-- SOURCE RECORDS follows --

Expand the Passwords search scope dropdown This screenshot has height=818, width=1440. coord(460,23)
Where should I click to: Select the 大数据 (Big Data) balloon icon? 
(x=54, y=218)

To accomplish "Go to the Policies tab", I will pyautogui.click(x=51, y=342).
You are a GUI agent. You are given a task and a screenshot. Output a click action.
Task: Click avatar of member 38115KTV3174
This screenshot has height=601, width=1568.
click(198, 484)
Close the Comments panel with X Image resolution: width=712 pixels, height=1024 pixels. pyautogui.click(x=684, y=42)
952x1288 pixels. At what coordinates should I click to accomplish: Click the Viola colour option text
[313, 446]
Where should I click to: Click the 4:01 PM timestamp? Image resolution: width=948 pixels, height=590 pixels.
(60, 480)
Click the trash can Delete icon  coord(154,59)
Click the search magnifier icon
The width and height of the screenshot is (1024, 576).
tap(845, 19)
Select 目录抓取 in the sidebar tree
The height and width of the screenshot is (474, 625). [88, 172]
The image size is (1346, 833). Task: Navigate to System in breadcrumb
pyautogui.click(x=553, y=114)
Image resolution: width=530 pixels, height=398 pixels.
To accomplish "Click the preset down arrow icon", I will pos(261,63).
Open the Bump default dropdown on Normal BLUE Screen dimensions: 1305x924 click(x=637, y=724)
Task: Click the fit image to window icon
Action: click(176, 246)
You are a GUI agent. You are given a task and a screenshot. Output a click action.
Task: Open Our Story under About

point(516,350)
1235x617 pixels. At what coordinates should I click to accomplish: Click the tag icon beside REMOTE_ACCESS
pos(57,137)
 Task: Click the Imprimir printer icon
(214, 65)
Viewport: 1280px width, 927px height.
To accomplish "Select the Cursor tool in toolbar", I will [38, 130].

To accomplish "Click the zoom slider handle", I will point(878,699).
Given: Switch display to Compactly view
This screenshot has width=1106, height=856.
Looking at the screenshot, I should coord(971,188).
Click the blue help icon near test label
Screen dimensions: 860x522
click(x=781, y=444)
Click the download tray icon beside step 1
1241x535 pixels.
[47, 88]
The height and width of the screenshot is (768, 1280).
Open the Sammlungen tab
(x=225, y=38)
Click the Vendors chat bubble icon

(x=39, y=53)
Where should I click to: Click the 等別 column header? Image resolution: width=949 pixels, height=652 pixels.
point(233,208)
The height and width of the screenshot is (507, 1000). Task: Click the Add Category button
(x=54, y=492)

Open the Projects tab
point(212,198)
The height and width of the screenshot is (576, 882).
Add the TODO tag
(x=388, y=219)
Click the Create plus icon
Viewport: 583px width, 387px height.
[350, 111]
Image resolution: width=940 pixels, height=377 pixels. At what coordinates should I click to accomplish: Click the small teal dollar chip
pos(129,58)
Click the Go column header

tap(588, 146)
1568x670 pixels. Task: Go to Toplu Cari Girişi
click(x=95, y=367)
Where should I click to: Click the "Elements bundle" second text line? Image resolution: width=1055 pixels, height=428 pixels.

-- SOURCE RECORDS concluded --

■ EXERCISE DETAILS ■
Restate all of the entries above precisely.

■ OUTPUT FOR THIS EXERCISE ■
Expand the Passwords search scope dropdown This screenshot has height=818, width=1440. coord(460,23)
Where should I click to: Select the 大数据 (Big Data) balloon icon? 
(x=54, y=218)

To accomplish "Go to the Policies tab", I will pyautogui.click(x=51, y=342).
You are a GUI agent. You are given a task and a screenshot. Output a click action.
Task: Click avatar of member 38115KTV3174
This screenshot has height=601, width=1568.
click(198, 484)
Close the Comments panel with X Image resolution: width=712 pixels, height=1024 pixels. pyautogui.click(x=684, y=42)
952x1288 pixels. At what coordinates should I click to accomplish: Click the Viola colour option text
[313, 446]
Where should I click to: Click the 4:01 PM timestamp? Image resolution: width=948 pixels, height=590 pixels.
(60, 480)
Click the trash can Delete icon  coord(154,59)
Click the search magnifier icon
The width and height of the screenshot is (1024, 576).
tap(845, 19)
Select 目录抓取 in the sidebar tree
The height and width of the screenshot is (474, 625). [88, 172]
The image size is (1346, 833). Task: Navigate to System in breadcrumb
pyautogui.click(x=553, y=114)
Image resolution: width=530 pixels, height=398 pixels.
To accomplish "Click the preset down arrow icon", I will pos(261,63).
Open the Bump default dropdown on Normal BLUE Screen dimensions: 1305x924 click(x=637, y=724)
Task: Click the fit image to window icon
Action: click(176, 246)
You are a GUI agent. You are given a task and a screenshot. Output a click action.
Task: Open Our Story under About

point(516,350)
1235x617 pixels. At what coordinates should I click to accomplish: Click the tag icon beside REMOTE_ACCESS
pos(57,137)
 Task: Click the Imprimir printer icon
(214, 65)
Viewport: 1280px width, 927px height.
To accomplish "Select the Cursor tool in toolbar", I will [38, 130].

To accomplish "Click the zoom slider handle", I will point(878,699).
Given: Switch display to Compactly view
This screenshot has width=1106, height=856.
Looking at the screenshot, I should coord(971,188).
Click the blue help icon near test label
Screen dimensions: 860x522
click(x=781, y=444)
Click the download tray icon beside step 1
1241x535 pixels.
[47, 88]
The height and width of the screenshot is (768, 1280).
Open the Sammlungen tab
(x=225, y=38)
Click the Vendors chat bubble icon

(x=39, y=53)
Where should I click to: Click the 等別 column header? Image resolution: width=949 pixels, height=652 pixels.
point(233,208)
The height and width of the screenshot is (507, 1000). Task: Click the Add Category button
(x=54, y=492)

Open the Projects tab
point(212,198)
The height and width of the screenshot is (576, 882).
Add the TODO tag
(x=388, y=219)
Click the Create plus icon
Viewport: 583px width, 387px height.
[350, 111]
Image resolution: width=940 pixels, height=377 pixels. At what coordinates should I click to accomplish: Click the small teal dollar chip
pos(129,58)
Click the Go column header

tap(588, 146)
1568x670 pixels. Task: Go to Toplu Cari Girişi
click(x=95, y=367)
Where should I click to: Click the "Elements bundle" second text line? Image resolution: width=1055 pixels, height=428 pixels.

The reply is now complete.